Anyway. When my husband and I packed up the U-Haul and moved our five kids to New York state in the summer of 1993, I wondered about Christmas. How would it feel to be by ourselves without all the familiar noise! Drama! My mother-in-law's famous fruitcake! Which I love with all my heart, BTW!

Dull, I supposed. A little lonely, even. Altogether fruitcake-less and definitely NOT Christmas-y.

I turned out to be right about the "not Christmas-y" part. December rolled around without a snowflake in sight. The weather remained autumnal. I remember standing in the local IGA with the clerk who checked me out, watching dry leaves scuttle down Route 17.

"I hate it when there's no snow for Christmas," she grumbled in a voice that sounded like one of Homer Simpson's sisters-in-law. And I thought to myself how much I would miss the snow, because you know how it is. There's always snow for Christmas in Salt Lake. Snow on buildings and tree branches and city sidewalks and hills for sledding. Everywhere you look there's snow, snow, snow.

Especially when you're not actually living there.

Christmas Eve morning dawned bright and clear. And warm. We went about our holiday business, and when evening came, we attended a midnight service with friends in a small stone church lit with candles and crowded with fir.

Later, when we stepped outside, we discovered the air had turned silvery and cold. A full moon glowed like a fat pearl on the inky horizon, and (cue movie music) it was snowing.

Snowing! On Christmas Eve!

All I could do was throw back my head and laugh. Thank you, Universe! Thank you!

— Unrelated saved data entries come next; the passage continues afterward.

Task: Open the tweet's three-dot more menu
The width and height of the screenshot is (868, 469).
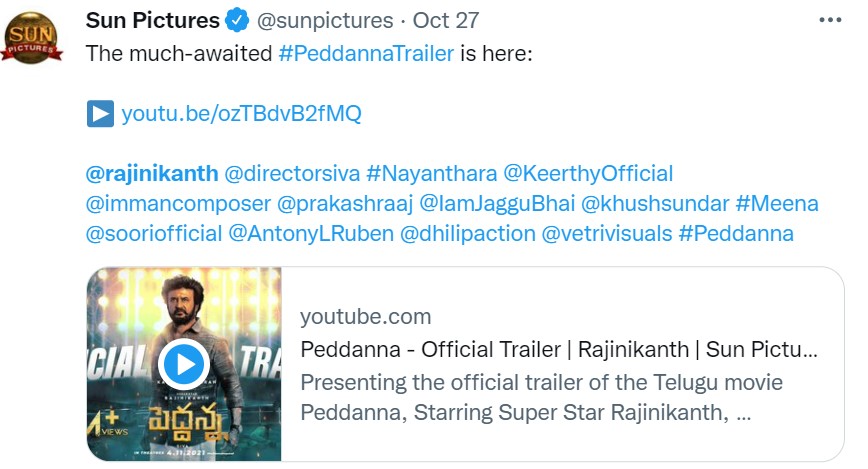Action: click(830, 20)
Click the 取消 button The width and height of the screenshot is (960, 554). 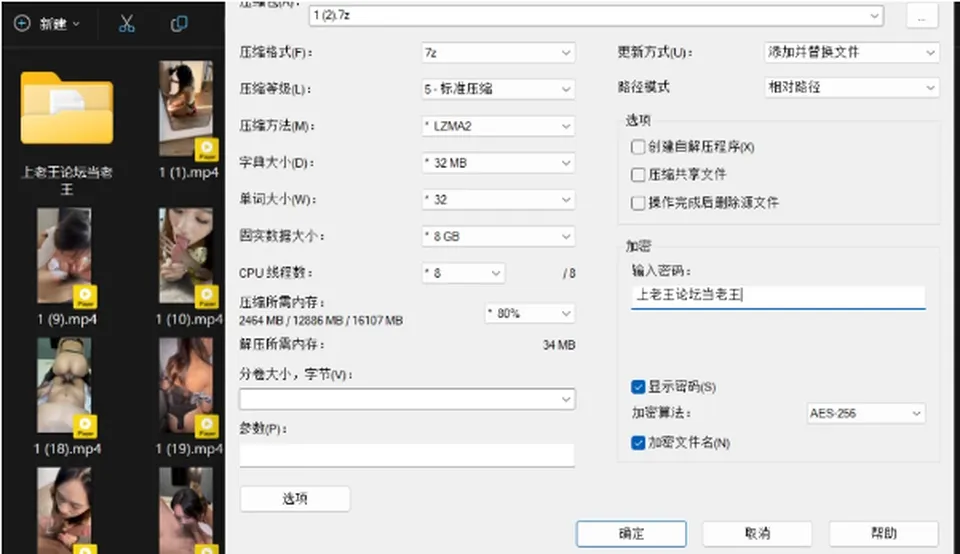757,534
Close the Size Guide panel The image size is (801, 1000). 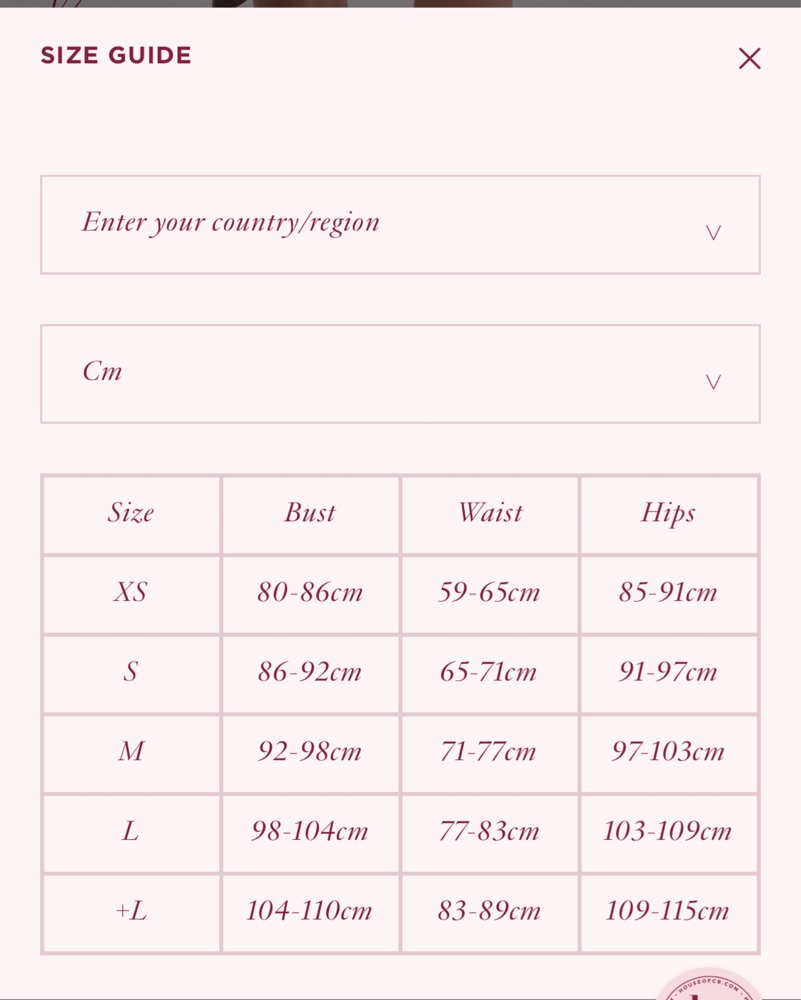[749, 58]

Here's the deal. Magic doesn't always happen the way we want it to in this life. In fact, the more we want it, the more likely we are to drive it away. And in fairness it must be said that magic sometimes has a way of turning into something less than magical.

For example, you know how it didn't start to snow until Christmas Eve the year we lived in New York? Well, it didn't stop that year until May. By February all the village old-timers were grumbling, "This is worse than the winter of '47." As for me, I never wanted to see snow again for as long as I lived.

But still.

I'll never forget how beautiful that night seemed to me — mysterious and wordless as the moon itself.

Sometimes magic does happen. And when it does, you must wrap your arms around it, hold it close, and remember.